Además de eso, se avanzará en lo que viene a conocerse como astronomía de múltiples mensajeros, una especie de acumulación de varios «sentidos» para percibir o estudiar el cosmos. «Mientras que la radiación electromagnética (óptica, radio, rayos X o gamma) proporciona evidencias indirectas para los agujeros negros —ha continuado Bartusiak— las ondas gravitacionales son generadas por los propios agujeros negros y son una fuente directa de conocimiento sobre sus propiedades».
Los límites de lo conocido: la gravedad
Los agujeros negros están sin duda en el centro de todos los focos: «No me sorprendería que los hallazgos del Telescopio del Horizonte de Sucesos—que publicaron la primera imagen de un agujero negro en 2019— recibieran el Nobel», ha comentado Marcia Bartusiak. Gracias a ellos, es posible ir mucho más allá, y acercarse a los hasta ahora impenetrables secretos de la gravedad.
Esta fuerza domina en el universo y está perfectamente descrita en nuestro entorno por la ley de la gravedad de Newton (con ésto bastó para que los astronautas se posaran en la Luna). De hecho, los efectos de la relatividad no empiezan a manifestarse hasta que no se está en el entorno de un potente campo gravitacional: «Por eso es que los agujeros negros son tan importantes para nuestra comprensión de la gravedad; son la prueba definitiva para las ecuaciones de Einstein», ha comentado Marcia Bartusiak.
De momento, se ha podido demostrar que la relatividad funciona en todas las condiciones, pero hay un problema: mientras que se ha observado que las otra interacciones de la naturaleza siguen las reglas de la mecánica cuántica, la gravedad no lo hace: «Por eso, no entenderemos los agujeros negros hasta que no hallemos la teoría de la “gravedad cuántica”, una teoría que muestre cómo la gravedad actúa a la escala submicroscópica», según la escritora.

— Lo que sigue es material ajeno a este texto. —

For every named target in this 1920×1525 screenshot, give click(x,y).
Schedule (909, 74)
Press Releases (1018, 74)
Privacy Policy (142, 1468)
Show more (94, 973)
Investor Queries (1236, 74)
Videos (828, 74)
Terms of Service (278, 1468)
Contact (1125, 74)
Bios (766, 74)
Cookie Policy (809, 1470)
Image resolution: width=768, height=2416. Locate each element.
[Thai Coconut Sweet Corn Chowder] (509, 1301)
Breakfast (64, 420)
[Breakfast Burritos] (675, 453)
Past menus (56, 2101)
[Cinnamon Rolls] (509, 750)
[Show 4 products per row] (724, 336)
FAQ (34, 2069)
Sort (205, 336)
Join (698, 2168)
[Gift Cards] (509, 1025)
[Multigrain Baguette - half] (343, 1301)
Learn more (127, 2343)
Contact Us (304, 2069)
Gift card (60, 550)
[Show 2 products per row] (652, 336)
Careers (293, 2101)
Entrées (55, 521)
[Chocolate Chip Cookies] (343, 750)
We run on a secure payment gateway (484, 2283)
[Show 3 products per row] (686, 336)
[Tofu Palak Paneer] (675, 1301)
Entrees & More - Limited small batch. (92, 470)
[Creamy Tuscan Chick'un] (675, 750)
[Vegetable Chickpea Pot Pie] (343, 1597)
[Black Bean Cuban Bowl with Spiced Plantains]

En 1974, Stephen Hawking, para varios investigadores, merecedor también del Nobel de Física de 2020, emprendió los primeros pasos, al describir la radiación de Hawking y al mostar que los agujeros negros pueden estar evaporándose lentamente (tanto, que llevaría mucho más tiempo que la edad del universo para que lo hicieran por completo). Por tanto, lo que según las reglas de la relatividad es un horizonte de sucesos liso y fantasmal, para Hawking era un extraño lugar donde hay partículas en movimiento y transformación.
«El agujero negro es ahora un laboratorio de pruebas», ha concluido Marcia Bartusiak. «Las respuestas llegarán cuando los físicos puedan por fin fusionar la gravedad con la mecánica cuántica». Hasta entonces, estos misteriosos objetos son la frontera de lo conocido.